WHAT YOU WILL DO: Among the entries below, find the lines with the word "agent" and return them.

INPUT DATA:
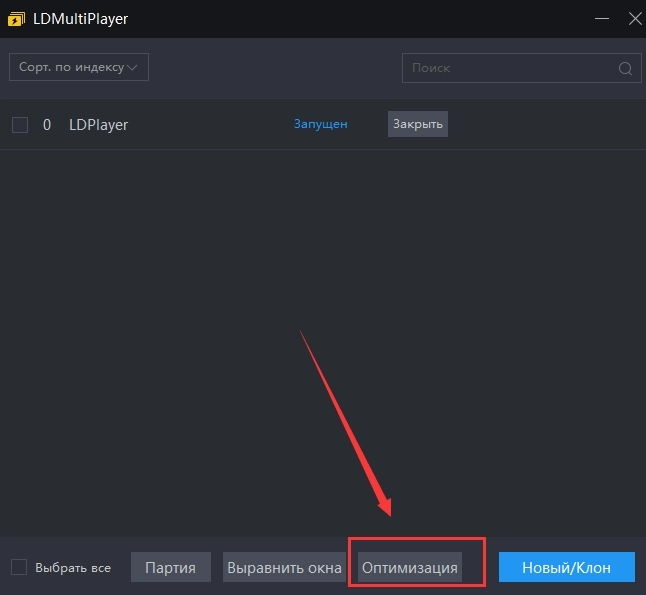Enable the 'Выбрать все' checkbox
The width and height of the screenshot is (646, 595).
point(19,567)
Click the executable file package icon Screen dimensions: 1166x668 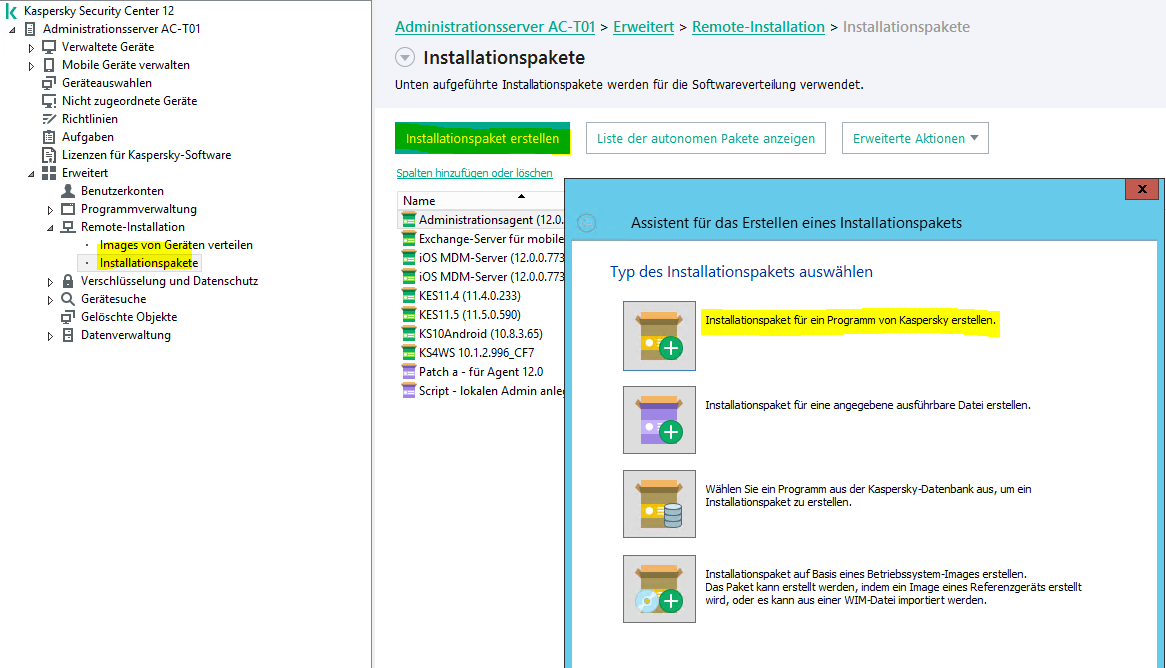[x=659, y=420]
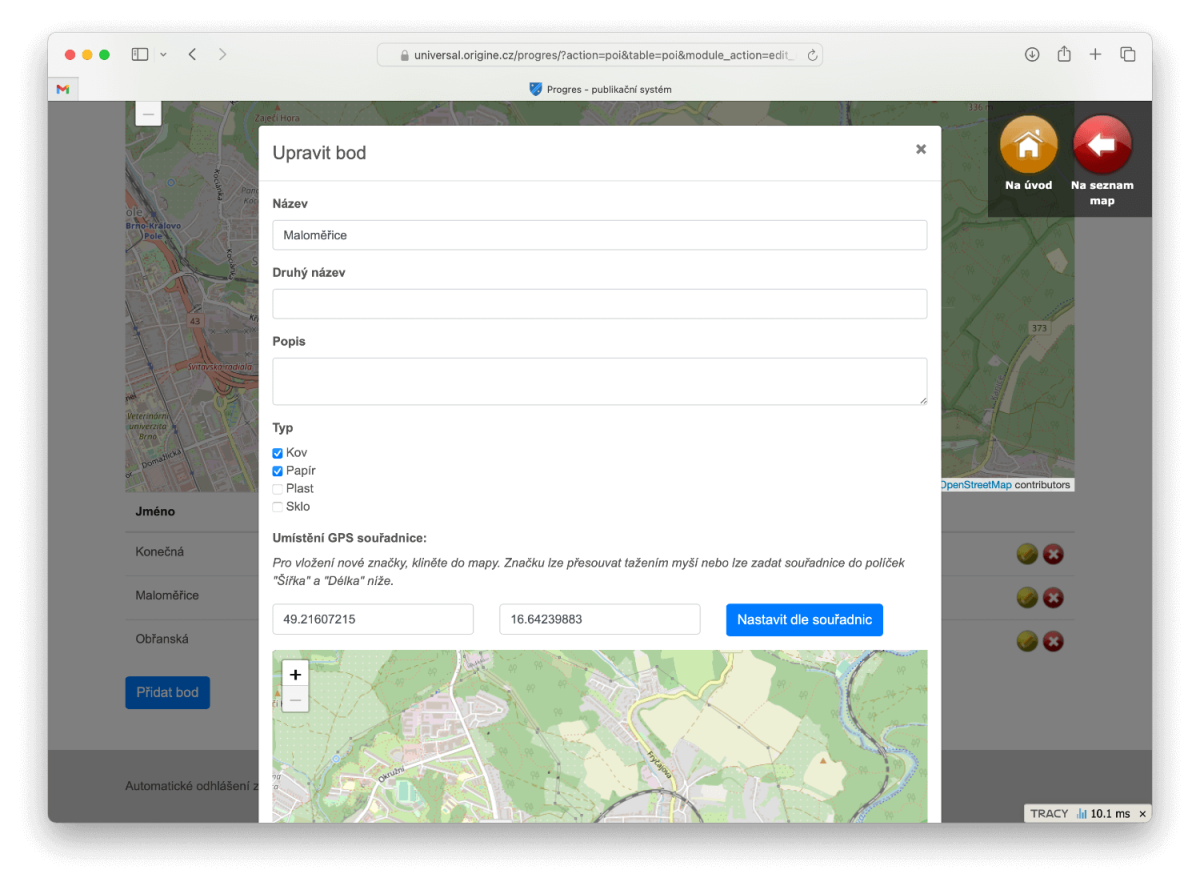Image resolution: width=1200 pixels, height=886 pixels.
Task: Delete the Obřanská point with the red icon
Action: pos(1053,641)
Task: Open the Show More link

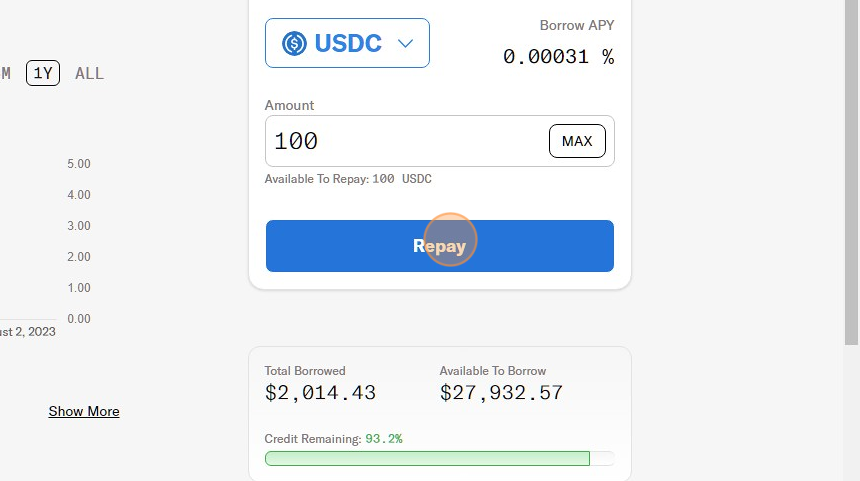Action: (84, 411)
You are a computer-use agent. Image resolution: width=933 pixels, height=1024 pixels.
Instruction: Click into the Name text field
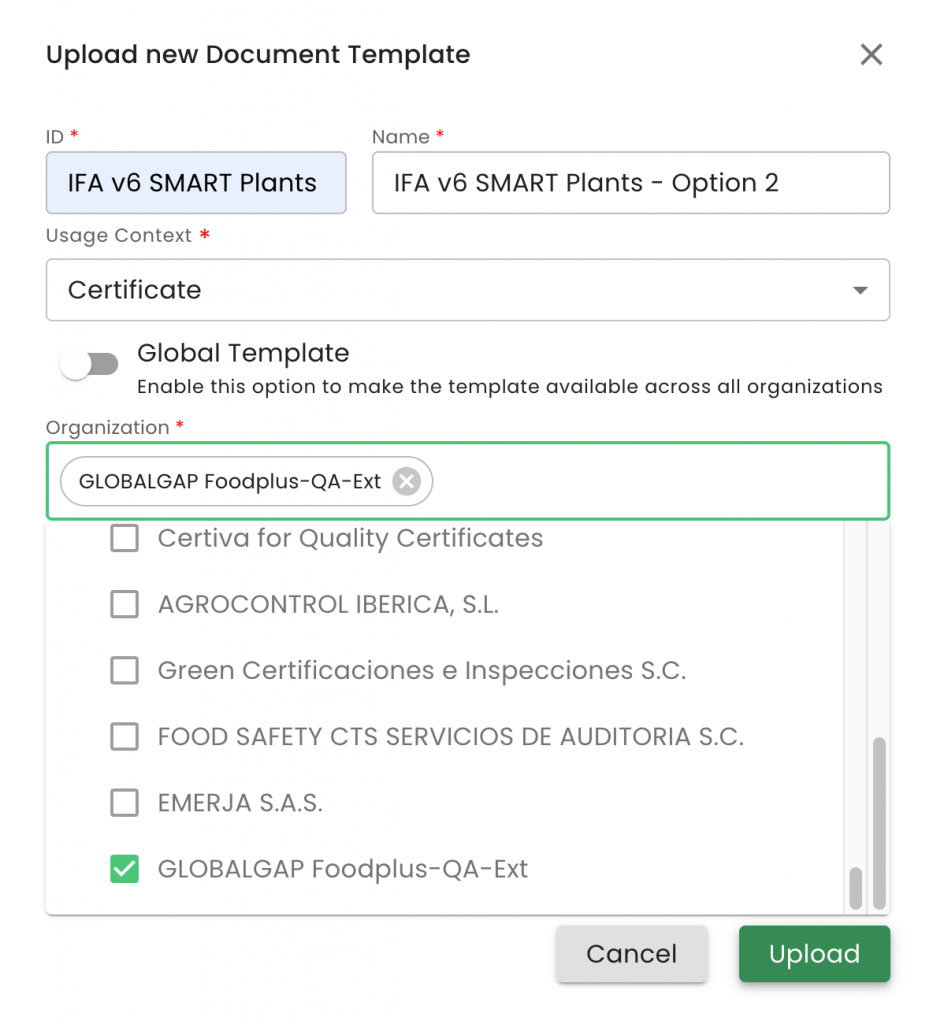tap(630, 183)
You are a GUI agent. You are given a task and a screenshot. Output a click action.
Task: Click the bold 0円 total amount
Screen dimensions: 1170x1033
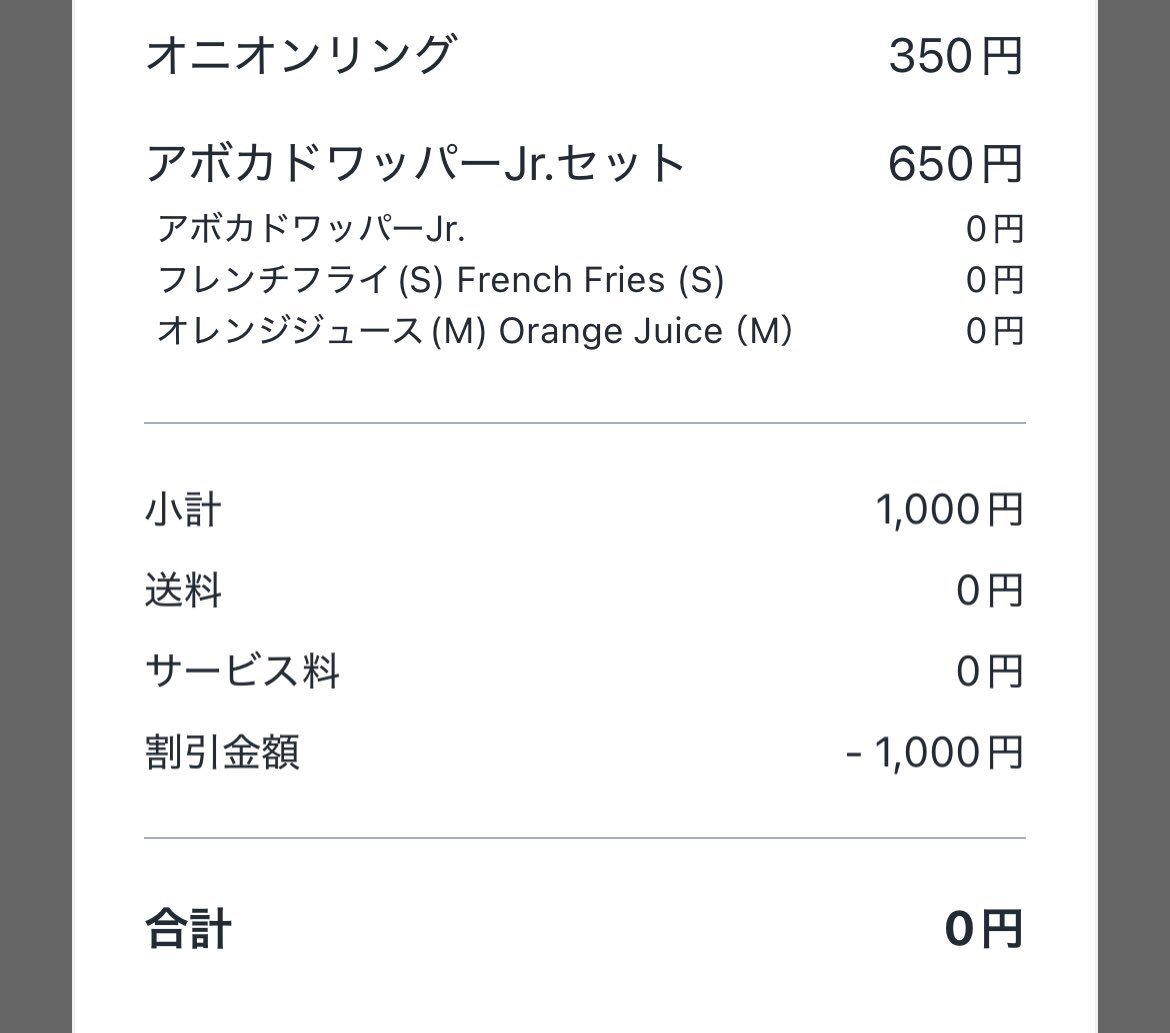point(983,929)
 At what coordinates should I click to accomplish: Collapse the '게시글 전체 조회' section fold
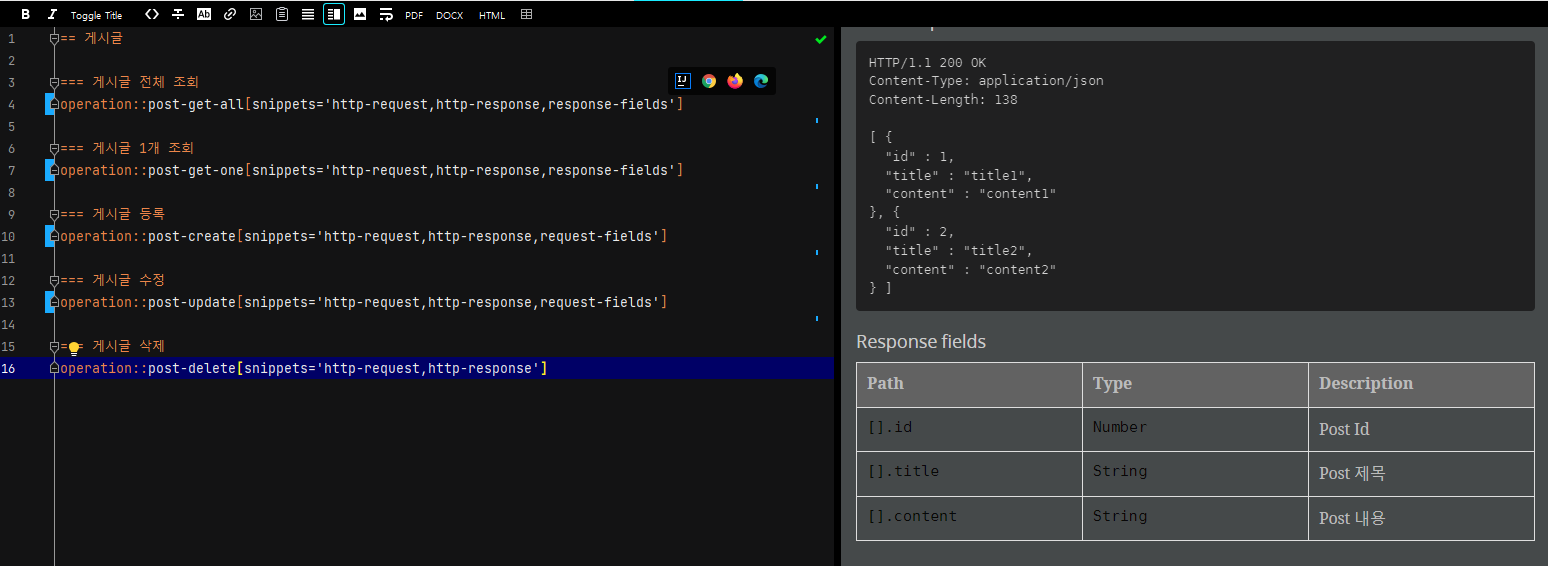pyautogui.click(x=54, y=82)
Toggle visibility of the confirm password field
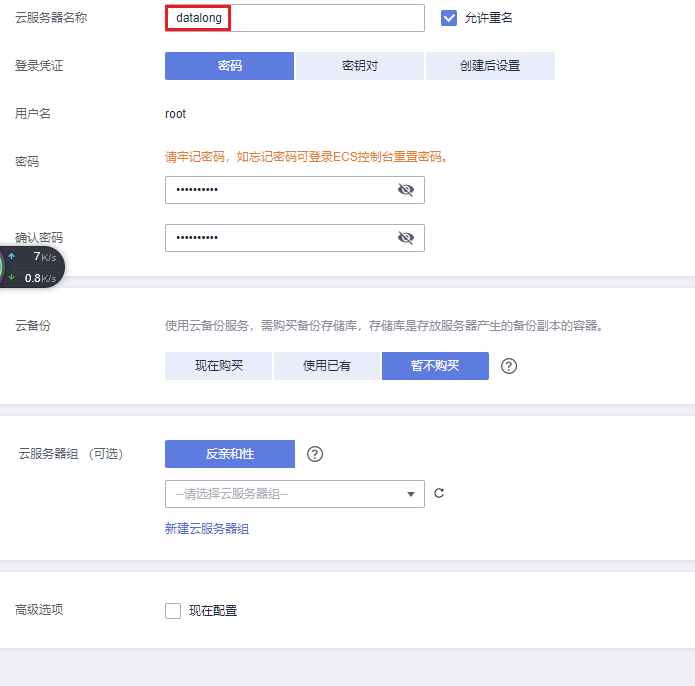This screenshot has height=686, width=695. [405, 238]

WRITTEN ANSWER:
You are a computer-use agent. Image resolution: width=933 pixels, height=1024 pixels.
You are a GUI agent. You are given a task and a screenshot. Output a click action.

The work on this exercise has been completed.